In 1824, Mark Roget, who was also responsible for Roget’s Thesaurus, was in the basement of his home in Bloomsbury when a carriage passed by. He noticed a curious visual effect, caused by the spinning spokes of the carriage wheels and the Venetian blinds at his window. This led to a paper entitled The Persistence of Vision With Regard To Moving Objects, in which he describes how the eye’s persistence of vision causes an image to stay on the retina for a short time after the event.
During the 19th century various attempts were made to create the illusion of a moving image by exploiting this effect. Some of the most successful devices employed flick cards, a succession of cards containing slightly different drawn images, that were flicked rapidly in front of the viewer’s eyes. Numerous other devices were invented, although none were successful.
The real pioneer of moving pictures was Eadweard Muybridge. Between 1872 and 1877 he created sequences of still pictures at racetracks by stringing wires across the track, each coupled to the shutter of a separate camera. The developed pictures were then attached to a stroboscopic disk and shown using a magic lantern, producing an illusion of moving horses. By 1882, Etienne-Jules Marey had developed this idea into a special machine that replaced all of the individual cameras.
In 1888, W K L Dickson, working for Thomas Edison, tried to record photographs on wax cylinders.

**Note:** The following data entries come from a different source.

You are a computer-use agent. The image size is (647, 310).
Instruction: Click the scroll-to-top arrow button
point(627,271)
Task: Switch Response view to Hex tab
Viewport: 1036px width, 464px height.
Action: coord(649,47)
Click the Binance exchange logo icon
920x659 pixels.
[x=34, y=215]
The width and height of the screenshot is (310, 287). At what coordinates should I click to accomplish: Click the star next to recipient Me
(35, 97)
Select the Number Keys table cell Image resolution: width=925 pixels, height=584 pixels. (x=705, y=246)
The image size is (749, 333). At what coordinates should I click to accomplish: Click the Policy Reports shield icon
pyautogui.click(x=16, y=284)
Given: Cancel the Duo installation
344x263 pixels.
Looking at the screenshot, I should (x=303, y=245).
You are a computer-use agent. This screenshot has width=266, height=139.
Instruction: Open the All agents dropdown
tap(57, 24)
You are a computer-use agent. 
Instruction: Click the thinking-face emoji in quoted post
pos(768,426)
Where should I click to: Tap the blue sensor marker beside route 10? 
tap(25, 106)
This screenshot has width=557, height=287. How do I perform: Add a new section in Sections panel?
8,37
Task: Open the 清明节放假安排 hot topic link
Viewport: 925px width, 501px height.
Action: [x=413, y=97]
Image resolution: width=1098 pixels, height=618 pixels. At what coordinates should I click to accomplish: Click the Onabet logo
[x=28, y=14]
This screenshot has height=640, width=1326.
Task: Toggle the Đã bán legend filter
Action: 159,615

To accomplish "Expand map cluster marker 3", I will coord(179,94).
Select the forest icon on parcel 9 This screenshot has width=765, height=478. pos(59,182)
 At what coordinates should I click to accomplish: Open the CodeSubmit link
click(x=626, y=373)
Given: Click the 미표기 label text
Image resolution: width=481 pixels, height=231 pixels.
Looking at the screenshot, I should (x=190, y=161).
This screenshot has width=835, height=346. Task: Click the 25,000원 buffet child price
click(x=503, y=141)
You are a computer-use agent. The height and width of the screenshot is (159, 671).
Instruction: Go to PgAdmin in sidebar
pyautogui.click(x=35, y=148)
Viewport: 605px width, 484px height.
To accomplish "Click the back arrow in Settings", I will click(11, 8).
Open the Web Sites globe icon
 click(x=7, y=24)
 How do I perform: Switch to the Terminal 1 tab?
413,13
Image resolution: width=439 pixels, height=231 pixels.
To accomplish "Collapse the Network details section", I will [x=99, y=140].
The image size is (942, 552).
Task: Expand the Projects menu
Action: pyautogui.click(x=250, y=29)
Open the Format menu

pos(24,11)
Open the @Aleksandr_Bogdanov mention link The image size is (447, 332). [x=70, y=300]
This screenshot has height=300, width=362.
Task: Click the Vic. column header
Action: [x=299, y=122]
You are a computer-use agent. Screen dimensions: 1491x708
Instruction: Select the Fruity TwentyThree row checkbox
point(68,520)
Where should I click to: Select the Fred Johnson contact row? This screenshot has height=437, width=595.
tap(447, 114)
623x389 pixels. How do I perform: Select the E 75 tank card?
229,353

A year later, he was investigating the celluloid film produced by George Eastman: and by 1892 he was creating 15-second films using Edison’s Kinetograph camera. The pictures it produced could be viewed on a portable ‘peep’ machine known as the Kinetoscope. These devices used a film 35 mm wide containing a image of 25 mm by 19 mm, soon accepted as the standard type of cinema film.
This form of movie camera had two spools, containing sprocketed film that was ‘cranked’ through the device by hand. Although the film moved at a steady speed determined by the cameraman, it jerked through the film plane, or gate mechanism, on a frame-by-frame basis. This mechanism advanced the film by one frame, opened the shutter to expose the film to an image created by the camera’s lens and then closed it again, allowing the film to move on to the next frame.
Having exposed the film, it would be developed in a similar way to normal photographic material, except that the results would be transferred as a positive image onto another length of sprocketed film. In later years this was played back in a special film projector, containing a powerful lamp, a gate mechanism similar to that used in the camera and a projector lens.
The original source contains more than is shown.